▶ Document segment
+++

Felix Manus’ death after suffering an asthma attack while in the care and custody of Erie County Prison officials begs for answers. But so far, Erie County Executive Kathy Dahlkemper’s administration is barely talking.
Asked Thursday by Erie Times-News reporter Madeleine O’Neill what was more important at this time, the public’s right to know or the county’s exposure to liability, County Solicitor Richard Perhacs did not equivocate: The interests are competing and at this moment, protecting the county’s bottom line wins out.
Perhacs called it an “interesting question.”
It is more than that.
A man who landed in prison because of a $750 child support debt — not a violent or property crime — is dead. The Manus family’s lawyer, John Mizner, claims Manus died because county officials failed to summon emergency medical help when he suffered an asthma attack amid an outdoor work-release detail in Edinboro on May 30.

+++

▶ Data excerpts
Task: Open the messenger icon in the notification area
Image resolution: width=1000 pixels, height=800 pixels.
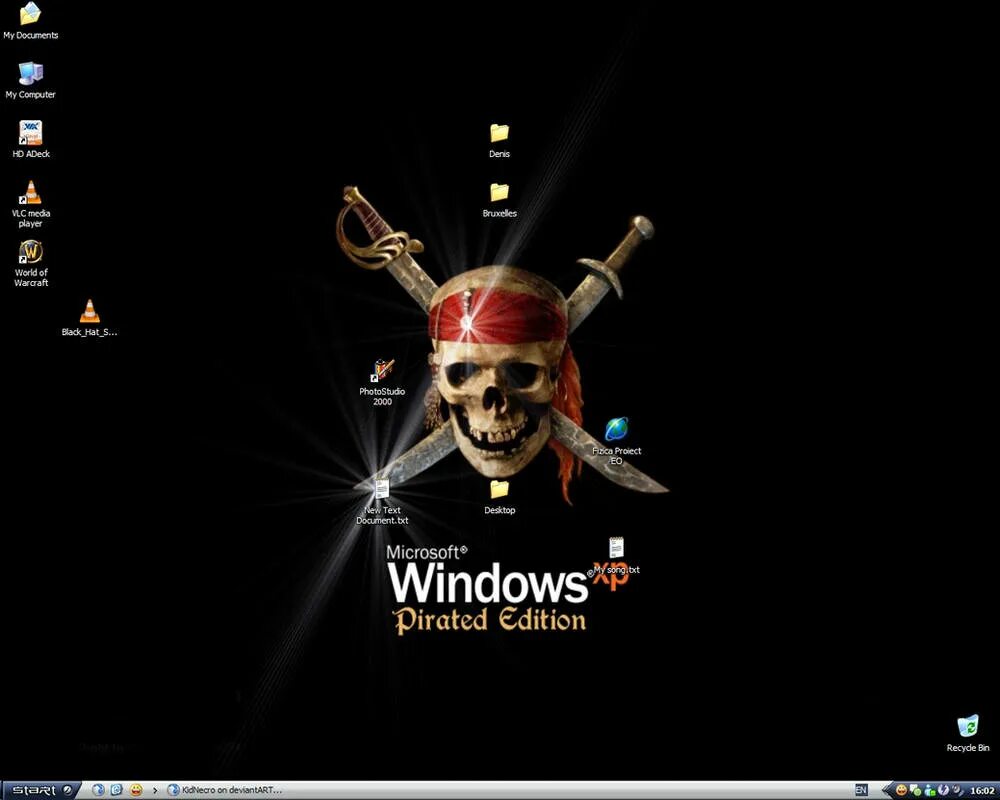Action: 928,790
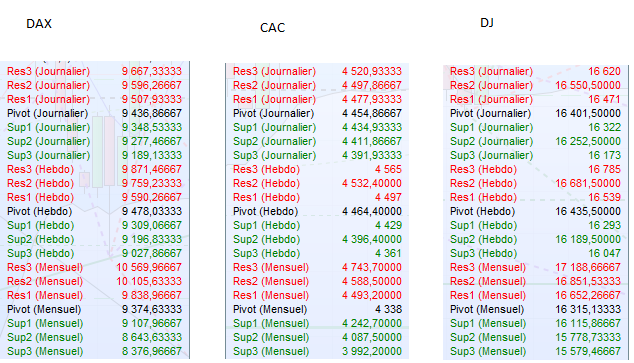634x363 pixels.
Task: Select DAX Pivot (Journalier) row
Action: (95, 114)
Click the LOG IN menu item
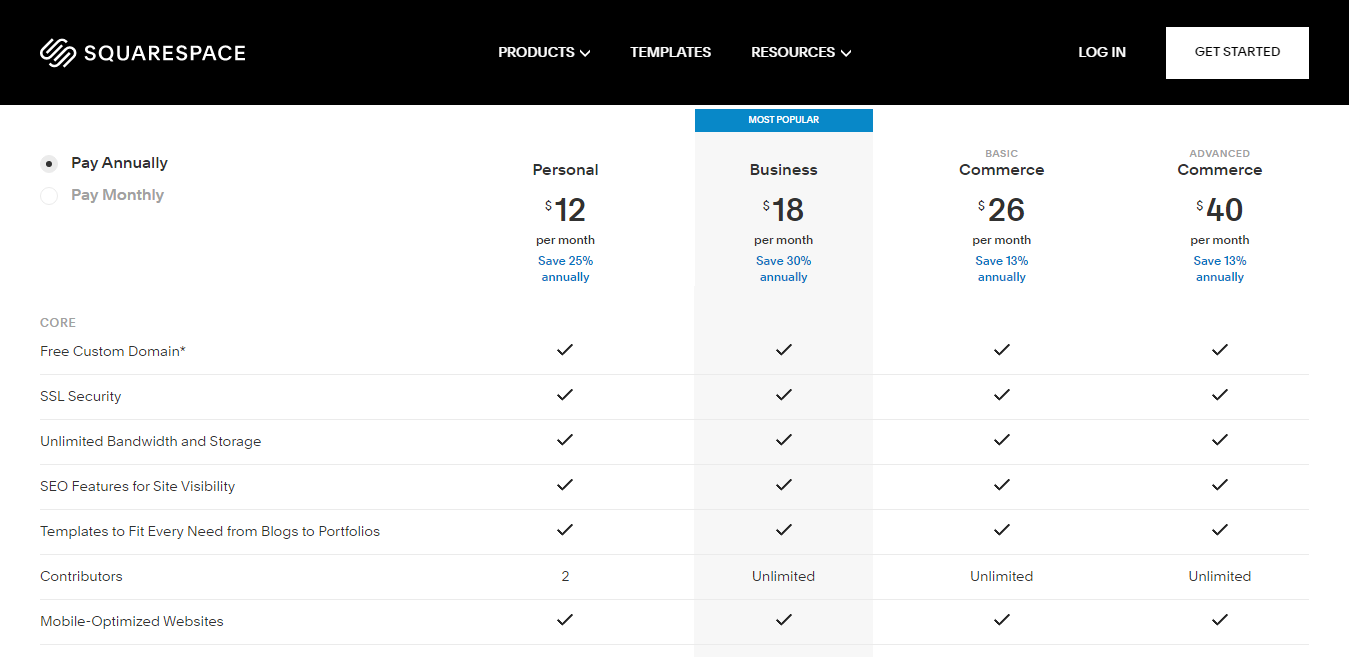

+++

▶ Problem details
In the editorial above on Felix Manus's death, shorten the paragraph that begins "A man who landed in prison" while keeping its main facts.

▶ Response
A man jailed over a $750 child support debt, not a violent or property crime, is dead. John Mizner, the Manus family's lawyer, claims Manus died because county officials did not call emergency medical help when he had an asthma attack during an outdoor work-release detail in Edinboro on May 30.